Boris Johnson is under pressure to reveal the secret sources behind advice given to his government that its controversial plans to tear up the Northern Ireland protocol are legal.
Tory MPs are already braced for the legislation, due to be published on Monday, to breach international law, despite protestations from cabinet ministers that it will be lawful.
Last week, Sir Jonathan Jones, the government’s former top lawyer, said the process of gathering legal advice felt like a “stitch-up” and “like lawyer-shopping”.
Now Labour, the Liberal Democrats and Northern Ireland’s Alliance Party have called on ministers to set aside usual practice and reveal who they consulted.
Shadow Northern Ireland secretary Peter Kyle said the government should release the legal advice it received with “transparency about its origins”.

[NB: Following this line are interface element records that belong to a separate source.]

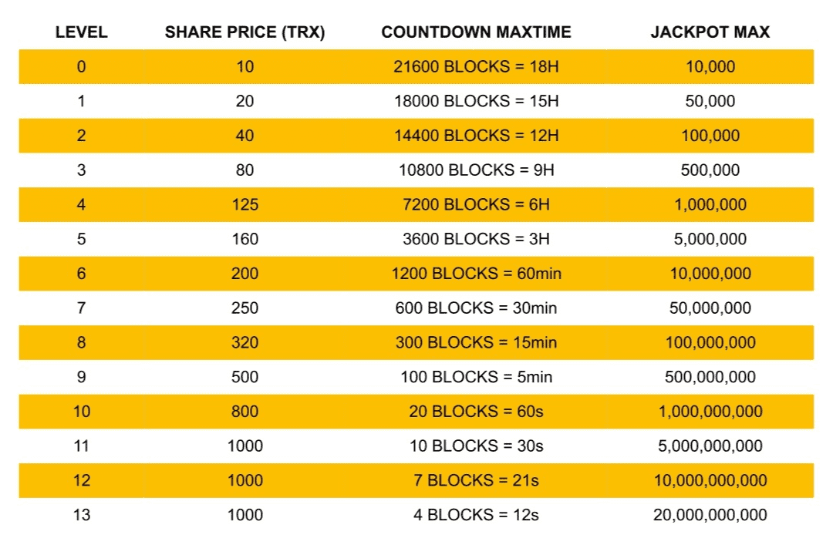Select the 21600 BLOCKS = 18H cell
833x555 pixels.
[476, 67]
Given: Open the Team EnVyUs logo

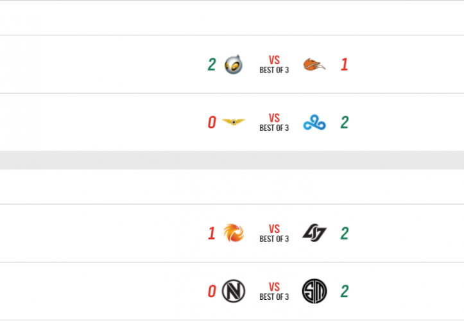Looking at the screenshot, I should (234, 291).
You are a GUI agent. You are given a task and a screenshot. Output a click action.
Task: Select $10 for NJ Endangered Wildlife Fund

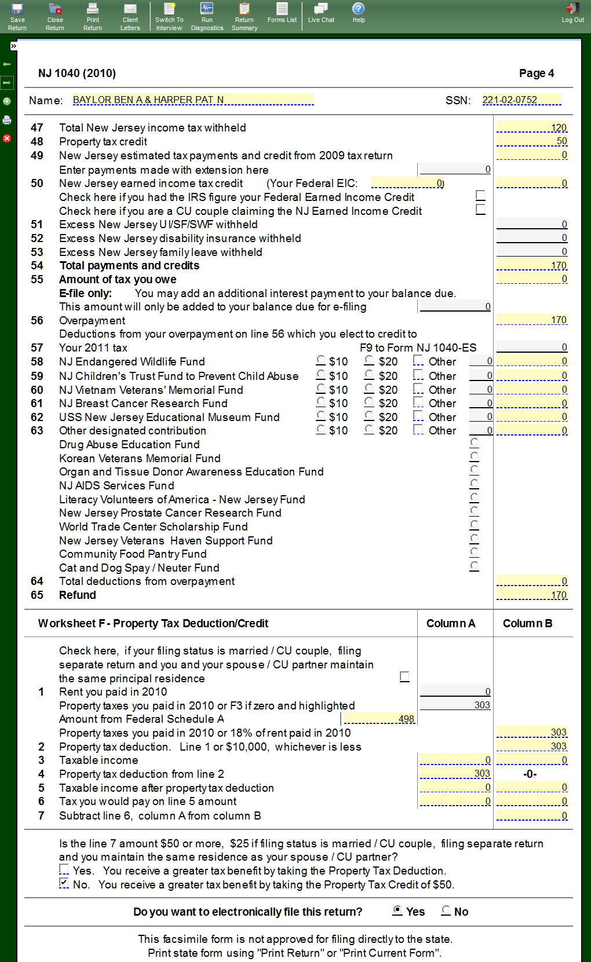(321, 360)
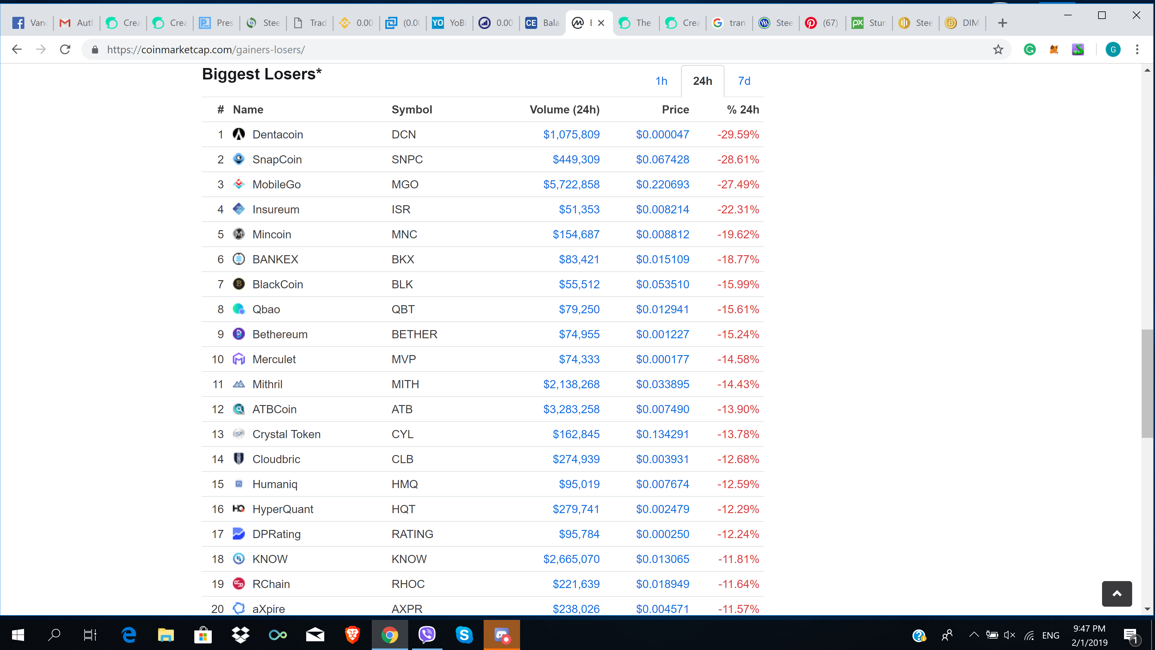Open the Chrome three-dot menu
Image resolution: width=1155 pixels, height=650 pixels.
coord(1137,49)
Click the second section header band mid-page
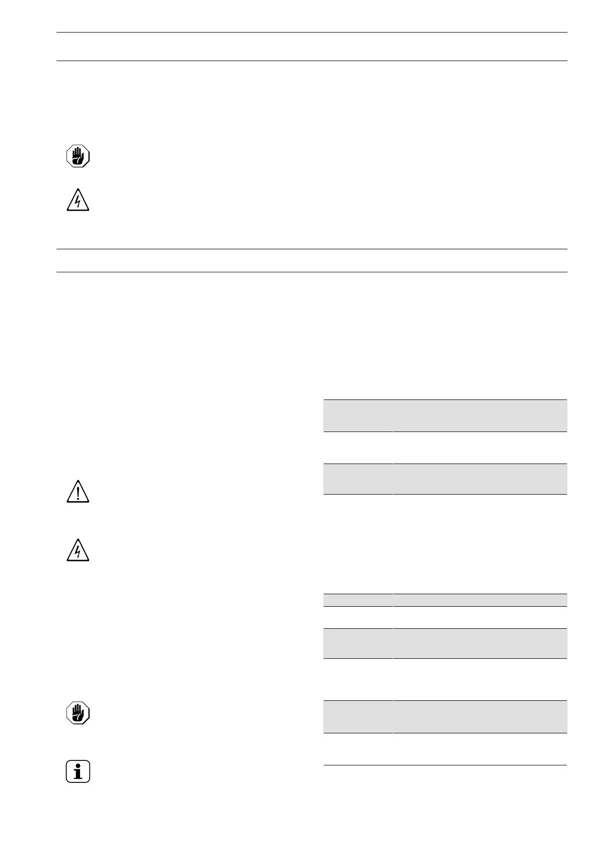The width and height of the screenshot is (596, 843). pyautogui.click(x=311, y=261)
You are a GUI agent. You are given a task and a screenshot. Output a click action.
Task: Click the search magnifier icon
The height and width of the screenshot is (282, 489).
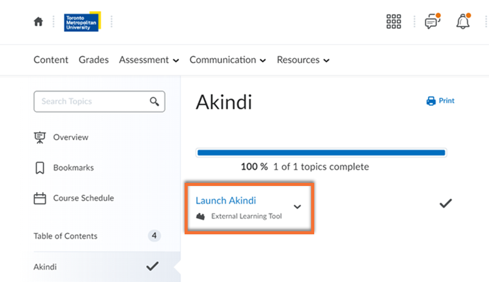click(155, 102)
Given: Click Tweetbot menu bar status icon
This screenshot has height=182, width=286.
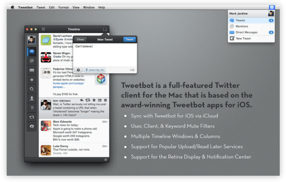Looking at the screenshot, I should click(x=271, y=7).
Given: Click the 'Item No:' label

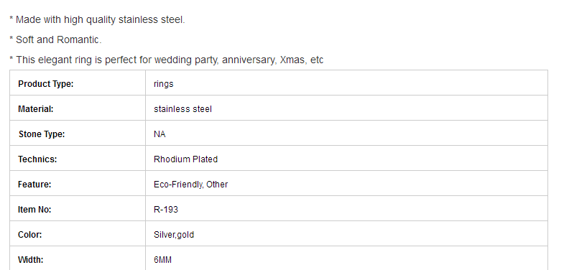Looking at the screenshot, I should tap(34, 210).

Lib Dem MP Alistair Carmichael, who served a cabinet minister in the coalition government, said the process of obtaining independent legal advice “should not be tainted by politics”.
“It looks to me like they have gone out looking for a political judgement,” he added. “The rule about not disclosing legal advice depends on the government acting in good faith and getting the best independent advice. It is not apparent that they have done that here, and as a result they should not be allowed to hide behind a rule that they themselves have already broken.”
Sir Jonathan’s criticism followed reports that first Treasury counsel Sir James Eadie, the government’s independent barrister on national legal issues, was not consulted specifically on whether or not the planned bill would break international law.
A former cabinet minister told The Independent that not asking the opinion of the first Treasury counsel was “unprecedented”.
Meanwhile, leaked correspondence showed that a senior legal adviser had warned that it could not be “credibly” argued that there was no alternative to unilaterally overriding the Brexit agreement with Brussels.
Stephen Farry, the deputy leader of the Alliance Party in Northern Ireland, said ministers should be transparent about which lawyers had been consulted.
“In light of the government moving outside the normal process of legal advice, they need to be fully transparent,” he said.
Irish prime minister Micheal Martin has warned that publishing plans to act unilaterally in regard to the protocol would mark a “historic low point”.
Northern Ireland secretary Brandon Lewis said the government intended to set out the “legal basis” for its belief that the legislation would not breach international law.